Repeat the data exactly. Pictures stay out.
===== Material provided
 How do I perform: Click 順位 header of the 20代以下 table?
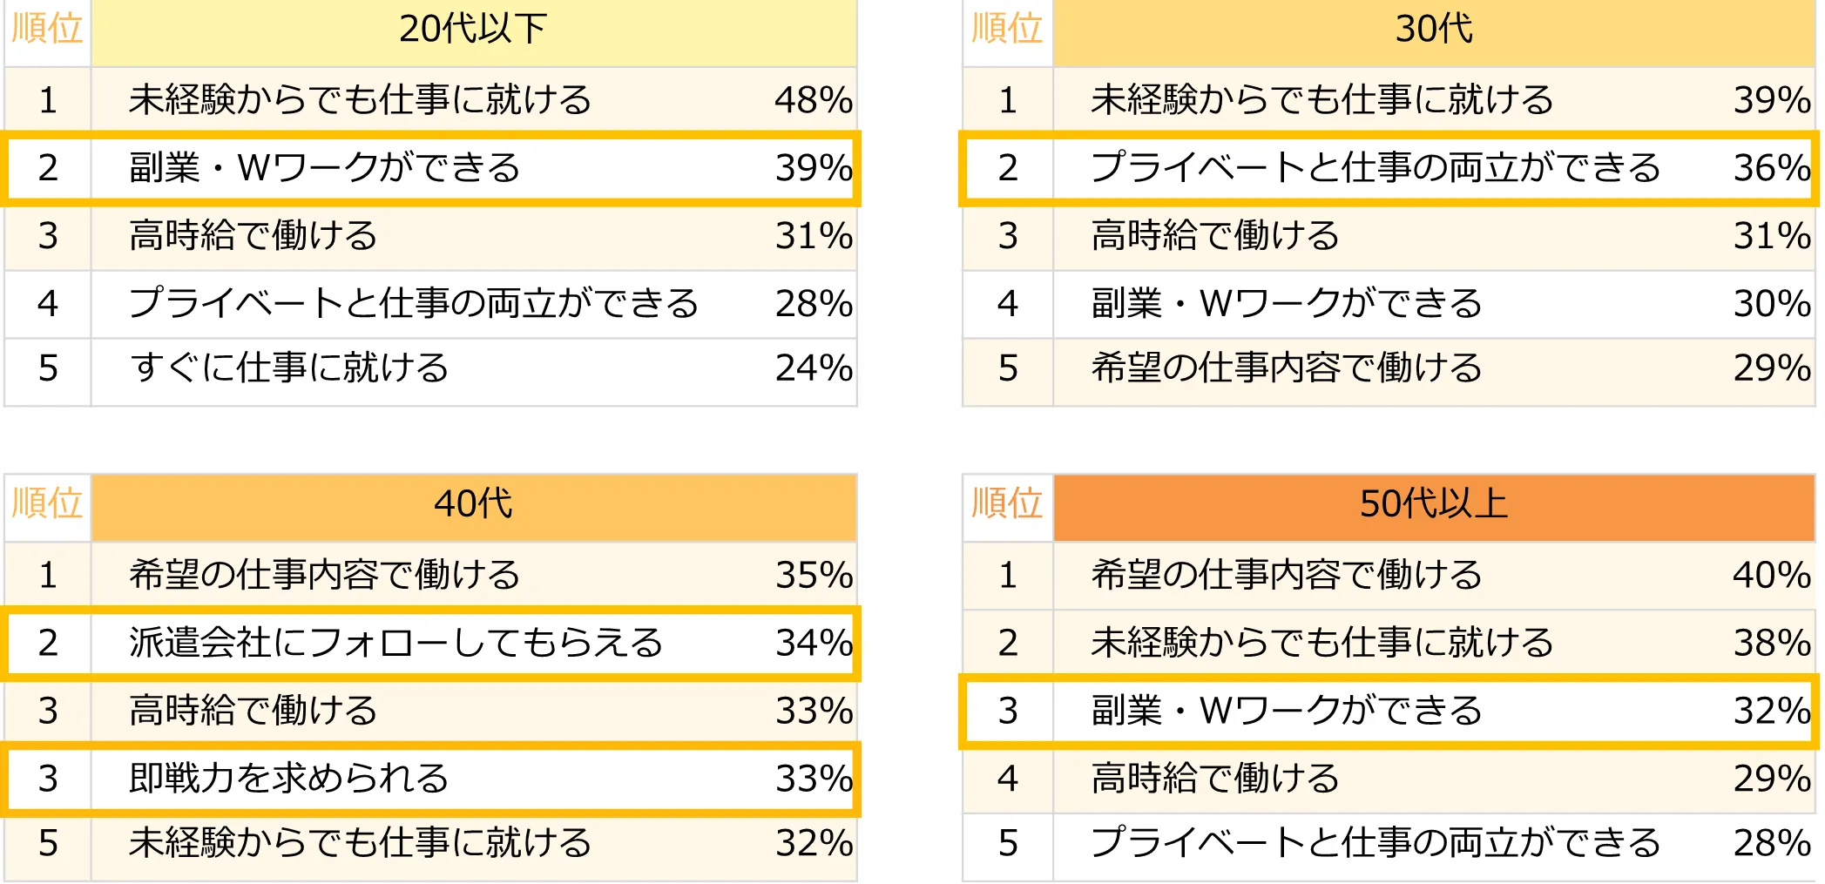(x=47, y=30)
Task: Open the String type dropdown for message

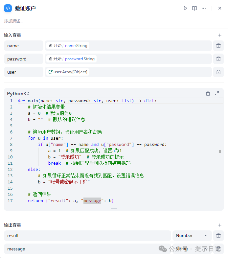Action: point(192,249)
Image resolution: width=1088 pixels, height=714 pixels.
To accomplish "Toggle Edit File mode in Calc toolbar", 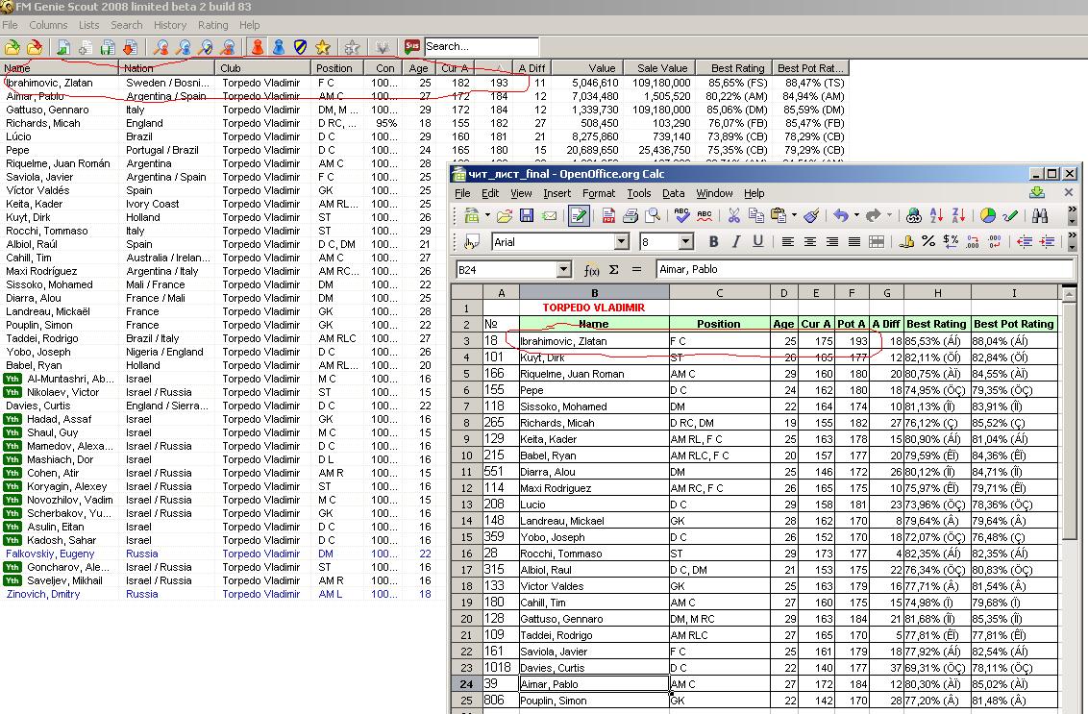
==========
Result =
 How do I perform: Click 順位 header of the 20代以下 table?
(x=47, y=30)
Task: Open the String type dropdown for message

Action: point(192,249)
Image resolution: width=1088 pixels, height=714 pixels.
To accomplish "Toggle Edit File mode in Calc toolbar", 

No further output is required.